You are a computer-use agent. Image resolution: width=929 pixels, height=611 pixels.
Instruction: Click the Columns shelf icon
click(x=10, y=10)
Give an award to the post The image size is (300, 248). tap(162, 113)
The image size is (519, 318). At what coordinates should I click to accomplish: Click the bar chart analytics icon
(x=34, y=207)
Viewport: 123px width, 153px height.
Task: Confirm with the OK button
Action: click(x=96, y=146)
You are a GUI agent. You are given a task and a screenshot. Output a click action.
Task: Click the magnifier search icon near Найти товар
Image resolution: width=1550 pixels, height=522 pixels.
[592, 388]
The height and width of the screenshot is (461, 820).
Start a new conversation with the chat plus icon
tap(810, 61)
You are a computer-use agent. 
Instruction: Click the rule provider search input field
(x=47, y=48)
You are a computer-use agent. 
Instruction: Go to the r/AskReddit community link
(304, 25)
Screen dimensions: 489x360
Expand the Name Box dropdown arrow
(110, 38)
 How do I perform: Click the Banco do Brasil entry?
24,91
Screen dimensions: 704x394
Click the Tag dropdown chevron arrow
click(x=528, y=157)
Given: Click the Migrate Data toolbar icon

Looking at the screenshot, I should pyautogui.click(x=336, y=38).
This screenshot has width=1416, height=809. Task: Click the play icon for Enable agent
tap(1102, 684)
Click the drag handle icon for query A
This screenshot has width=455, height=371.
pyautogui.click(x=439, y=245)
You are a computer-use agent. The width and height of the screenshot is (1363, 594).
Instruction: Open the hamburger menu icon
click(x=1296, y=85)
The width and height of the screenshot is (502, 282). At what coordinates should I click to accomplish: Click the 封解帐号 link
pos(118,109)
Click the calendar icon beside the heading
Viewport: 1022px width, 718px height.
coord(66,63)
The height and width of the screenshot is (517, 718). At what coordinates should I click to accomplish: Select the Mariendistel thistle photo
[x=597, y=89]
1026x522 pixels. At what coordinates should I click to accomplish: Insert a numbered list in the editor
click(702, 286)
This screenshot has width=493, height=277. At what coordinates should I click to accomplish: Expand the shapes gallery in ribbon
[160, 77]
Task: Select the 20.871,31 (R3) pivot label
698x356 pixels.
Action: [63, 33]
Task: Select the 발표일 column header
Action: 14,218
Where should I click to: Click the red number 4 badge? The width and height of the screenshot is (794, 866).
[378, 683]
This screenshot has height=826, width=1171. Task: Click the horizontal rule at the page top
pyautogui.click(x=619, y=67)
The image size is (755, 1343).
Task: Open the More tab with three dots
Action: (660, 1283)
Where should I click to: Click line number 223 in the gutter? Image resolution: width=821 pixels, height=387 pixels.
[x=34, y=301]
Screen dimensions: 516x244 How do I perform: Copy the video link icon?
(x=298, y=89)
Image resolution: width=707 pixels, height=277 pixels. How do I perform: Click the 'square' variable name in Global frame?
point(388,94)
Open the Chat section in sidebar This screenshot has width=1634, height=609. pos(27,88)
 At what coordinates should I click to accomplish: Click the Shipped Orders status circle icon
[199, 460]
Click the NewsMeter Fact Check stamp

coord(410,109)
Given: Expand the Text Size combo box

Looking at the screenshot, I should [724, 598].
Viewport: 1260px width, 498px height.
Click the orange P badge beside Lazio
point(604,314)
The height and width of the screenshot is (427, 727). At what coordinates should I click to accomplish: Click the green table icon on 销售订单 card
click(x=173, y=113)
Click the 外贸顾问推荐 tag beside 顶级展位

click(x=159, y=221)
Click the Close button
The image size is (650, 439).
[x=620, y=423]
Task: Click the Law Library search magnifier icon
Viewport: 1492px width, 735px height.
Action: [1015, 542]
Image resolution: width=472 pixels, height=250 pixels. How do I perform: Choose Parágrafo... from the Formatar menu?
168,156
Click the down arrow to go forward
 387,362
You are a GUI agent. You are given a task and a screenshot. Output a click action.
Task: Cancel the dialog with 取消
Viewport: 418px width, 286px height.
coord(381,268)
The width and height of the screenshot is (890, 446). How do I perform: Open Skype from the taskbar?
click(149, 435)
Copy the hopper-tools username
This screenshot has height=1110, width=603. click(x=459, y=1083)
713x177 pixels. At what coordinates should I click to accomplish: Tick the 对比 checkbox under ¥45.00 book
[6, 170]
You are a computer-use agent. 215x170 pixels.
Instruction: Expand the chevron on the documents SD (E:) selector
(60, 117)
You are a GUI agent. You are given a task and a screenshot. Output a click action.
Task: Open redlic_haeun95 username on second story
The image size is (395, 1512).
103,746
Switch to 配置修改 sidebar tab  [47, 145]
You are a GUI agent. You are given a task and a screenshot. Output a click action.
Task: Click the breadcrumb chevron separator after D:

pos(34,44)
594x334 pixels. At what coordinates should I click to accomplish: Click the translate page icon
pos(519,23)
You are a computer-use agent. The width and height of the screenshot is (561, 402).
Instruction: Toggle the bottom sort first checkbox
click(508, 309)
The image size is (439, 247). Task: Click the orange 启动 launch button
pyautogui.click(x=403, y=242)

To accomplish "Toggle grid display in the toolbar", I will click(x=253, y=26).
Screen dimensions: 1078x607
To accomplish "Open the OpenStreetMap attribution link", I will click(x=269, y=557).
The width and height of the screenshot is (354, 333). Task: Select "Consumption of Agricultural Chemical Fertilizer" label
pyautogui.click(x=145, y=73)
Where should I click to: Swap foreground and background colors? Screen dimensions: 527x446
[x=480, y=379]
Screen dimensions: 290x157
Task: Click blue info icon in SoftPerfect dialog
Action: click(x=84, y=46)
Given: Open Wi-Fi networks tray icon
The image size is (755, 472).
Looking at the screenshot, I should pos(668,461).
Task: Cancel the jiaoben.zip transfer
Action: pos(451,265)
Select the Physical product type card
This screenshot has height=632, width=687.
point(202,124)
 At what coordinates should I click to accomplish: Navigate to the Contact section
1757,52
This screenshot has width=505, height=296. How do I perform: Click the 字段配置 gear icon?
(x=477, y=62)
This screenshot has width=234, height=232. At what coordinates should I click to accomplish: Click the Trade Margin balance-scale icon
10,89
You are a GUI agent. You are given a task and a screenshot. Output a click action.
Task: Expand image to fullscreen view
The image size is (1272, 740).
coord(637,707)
#####
### Work instructions
The line containing "Given: Open Wi-Fi networks tray icon" and every line after it, through the end of the records, should be repeated exactly and alone.

### Result for this task
Given: Open Wi-Fi networks tray icon
The image size is (755, 472).
Looking at the screenshot, I should pos(668,461).
Task: Cancel the jiaoben.zip transfer
Action: pos(451,265)
Select the Physical product type card
This screenshot has height=632, width=687.
point(202,124)
 At what coordinates should I click to accomplish: Navigate to the Contact section
1757,52
This screenshot has width=505, height=296. How do I perform: Click the 字段配置 gear icon?
(x=477, y=62)
This screenshot has width=234, height=232. At what coordinates should I click to accomplish: Click the Trade Margin balance-scale icon
10,89
You are a GUI agent. You are given a task and a screenshot. Output a click action.
Task: Expand image to fullscreen view
The image size is (1272, 740).
coord(637,707)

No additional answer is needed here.